Patent Process

General Information About the Patent Process

 

Thank you for contacting my law firm to assist you in possible pursuit of obtaining patent protection on your idea. The following in a general overview of the patent process which you will encounter if you decide to pursue protection for your idea.  Not all ideas are patentable, and many items are not even patentable subject matter.  Consultation with a patent practitioner of your choosing, or contact with the Patent Office or regional Patent Library is encouraged if you have any questions.

 

PROFIT FROM PATENT PROTECTION

 

Patent protection is the first important step and often a pre-requisite to commercial success. It will not guarantee commercial success.  Statistically, less than 2% of all ideas ever become commercially successful.  However, taking no protective measure is almost a sure indication of commercial failure.  If your invention is not patented or at least “patent pending”, manufactures and the general public are less likely to take your invention seriously, and others will be more prone to use your idea without paying you for such use or without obtaining your permission to use the invention.  Additionally, disclosing your invention without patent protection can constitute “publication” which, after a passage of time, can result in your losing the rights to obtain patent protection.

 

The decision to pursue patent protection is solely up to you.  I can only tell you that doing nothing in the way of seeking protection is an assured way of wasting the opportunity before you.  If you seek patent protection, there is no guarantee that you will have success, but if you ever desire to have such success, it is the most important of the steps required to maximize this opportunity to succeed.  You have already taken an important step forward in investing in this patent search and novelty opinion letter.  To continue, you will need to consider the next step in seeking patent protection, in whatever form most suited for your invention.

Requirement 1
From the listing below, return only the lines from the line containing "Expand the Frame" up to and including the line containing "(x=37, y=354)", word for word.

Material shown
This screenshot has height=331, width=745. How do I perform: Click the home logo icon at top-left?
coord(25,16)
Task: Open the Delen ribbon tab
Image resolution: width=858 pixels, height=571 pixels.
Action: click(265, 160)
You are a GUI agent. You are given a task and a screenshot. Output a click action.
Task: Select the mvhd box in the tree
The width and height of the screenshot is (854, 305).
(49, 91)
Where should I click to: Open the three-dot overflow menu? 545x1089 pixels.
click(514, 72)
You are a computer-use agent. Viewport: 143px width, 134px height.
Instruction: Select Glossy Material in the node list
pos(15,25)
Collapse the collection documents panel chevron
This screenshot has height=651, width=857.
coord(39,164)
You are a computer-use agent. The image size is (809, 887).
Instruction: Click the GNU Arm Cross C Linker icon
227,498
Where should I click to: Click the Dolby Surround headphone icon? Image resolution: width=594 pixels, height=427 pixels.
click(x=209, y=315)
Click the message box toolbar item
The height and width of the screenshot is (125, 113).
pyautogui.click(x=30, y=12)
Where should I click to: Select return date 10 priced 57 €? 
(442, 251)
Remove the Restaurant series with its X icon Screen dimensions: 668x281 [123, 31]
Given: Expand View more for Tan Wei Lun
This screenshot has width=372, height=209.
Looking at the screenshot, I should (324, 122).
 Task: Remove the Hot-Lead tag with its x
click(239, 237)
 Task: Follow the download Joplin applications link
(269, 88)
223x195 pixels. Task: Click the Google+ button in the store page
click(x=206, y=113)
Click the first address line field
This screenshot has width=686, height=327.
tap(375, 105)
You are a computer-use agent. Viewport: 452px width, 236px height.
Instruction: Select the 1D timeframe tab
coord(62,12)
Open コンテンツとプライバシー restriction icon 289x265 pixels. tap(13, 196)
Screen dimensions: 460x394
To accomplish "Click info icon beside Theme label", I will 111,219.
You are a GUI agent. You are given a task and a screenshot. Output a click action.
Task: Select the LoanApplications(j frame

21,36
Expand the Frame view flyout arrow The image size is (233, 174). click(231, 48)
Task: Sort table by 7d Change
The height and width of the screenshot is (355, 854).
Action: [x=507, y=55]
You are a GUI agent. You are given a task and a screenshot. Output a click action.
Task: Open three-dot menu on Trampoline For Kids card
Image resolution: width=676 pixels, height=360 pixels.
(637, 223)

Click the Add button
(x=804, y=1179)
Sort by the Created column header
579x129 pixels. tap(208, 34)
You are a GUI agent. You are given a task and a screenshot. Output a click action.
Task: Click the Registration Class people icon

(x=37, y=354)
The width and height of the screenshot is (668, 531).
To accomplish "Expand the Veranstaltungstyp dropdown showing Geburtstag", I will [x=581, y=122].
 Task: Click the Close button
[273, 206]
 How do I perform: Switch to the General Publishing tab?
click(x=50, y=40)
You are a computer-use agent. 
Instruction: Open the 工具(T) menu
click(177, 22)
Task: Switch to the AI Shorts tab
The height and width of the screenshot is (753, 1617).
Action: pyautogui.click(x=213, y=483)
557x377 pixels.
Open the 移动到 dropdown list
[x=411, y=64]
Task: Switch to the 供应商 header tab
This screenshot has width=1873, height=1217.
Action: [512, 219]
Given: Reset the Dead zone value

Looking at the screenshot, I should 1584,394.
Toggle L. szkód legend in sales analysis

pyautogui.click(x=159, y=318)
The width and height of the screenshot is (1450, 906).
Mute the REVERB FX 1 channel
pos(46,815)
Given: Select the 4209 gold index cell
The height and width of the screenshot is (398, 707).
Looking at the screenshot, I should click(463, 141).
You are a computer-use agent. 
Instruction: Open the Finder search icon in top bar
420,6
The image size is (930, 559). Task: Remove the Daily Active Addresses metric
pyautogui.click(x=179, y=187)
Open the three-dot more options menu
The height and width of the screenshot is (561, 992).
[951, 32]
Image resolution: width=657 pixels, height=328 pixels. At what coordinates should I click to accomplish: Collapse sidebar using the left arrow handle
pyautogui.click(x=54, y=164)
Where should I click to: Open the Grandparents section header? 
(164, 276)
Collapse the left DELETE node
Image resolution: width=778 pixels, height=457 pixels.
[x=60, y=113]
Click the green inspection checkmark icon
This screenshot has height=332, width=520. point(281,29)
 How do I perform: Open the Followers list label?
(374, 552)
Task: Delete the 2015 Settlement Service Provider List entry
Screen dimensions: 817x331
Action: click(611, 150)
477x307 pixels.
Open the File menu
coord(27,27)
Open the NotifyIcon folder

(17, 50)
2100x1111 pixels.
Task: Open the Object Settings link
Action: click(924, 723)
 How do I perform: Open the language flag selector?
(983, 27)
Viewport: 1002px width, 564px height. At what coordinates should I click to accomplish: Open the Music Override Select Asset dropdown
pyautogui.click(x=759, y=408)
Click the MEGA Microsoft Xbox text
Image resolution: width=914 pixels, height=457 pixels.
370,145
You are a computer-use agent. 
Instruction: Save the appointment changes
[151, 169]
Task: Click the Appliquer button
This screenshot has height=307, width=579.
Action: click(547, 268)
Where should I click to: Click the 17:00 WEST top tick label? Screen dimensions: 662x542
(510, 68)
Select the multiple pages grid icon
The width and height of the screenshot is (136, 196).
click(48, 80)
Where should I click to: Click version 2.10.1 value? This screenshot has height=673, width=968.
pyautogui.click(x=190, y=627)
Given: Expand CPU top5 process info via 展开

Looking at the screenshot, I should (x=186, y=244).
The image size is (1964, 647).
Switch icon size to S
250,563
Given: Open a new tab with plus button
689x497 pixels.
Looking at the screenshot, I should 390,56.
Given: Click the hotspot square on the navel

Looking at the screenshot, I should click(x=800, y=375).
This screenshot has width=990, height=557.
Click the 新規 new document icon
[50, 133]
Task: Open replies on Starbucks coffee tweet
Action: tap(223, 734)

Requirement 2
Retype the patent process text from "Thank you for" up to and including "have any questions." without any changes.

Complete output 1
Expand the Frame view flyout arrow The image size is (233, 174). click(231, 48)
Task: Sort table by 7d Change
The height and width of the screenshot is (355, 854).
Action: [x=507, y=55]
You are a GUI agent. You are given a task and a screenshot. Output a click action.
Task: Open three-dot menu on Trampoline For Kids card
Image resolution: width=676 pixels, height=360 pixels.
(637, 223)

Click the Add button
(x=804, y=1179)
Sort by the Created column header
579x129 pixels. tap(208, 34)
You are a GUI agent. You are given a task and a screenshot. Output a click action.
Task: Click the Registration Class people icon

(x=37, y=354)

Complete output 2
Thank you for contacting my law firm to assist you in possible pursuit of obtaining patent protection on your idea. The following in a general overview of the patent process which you will encounter if you decide to pursue protection for your idea.  Not all ideas are patentable, and many items are not even patentable subject matter.  Consultation with a patent practitioner of your choosing, or contact with the Patent Office or regional Patent Library is encouraged if you have any questions.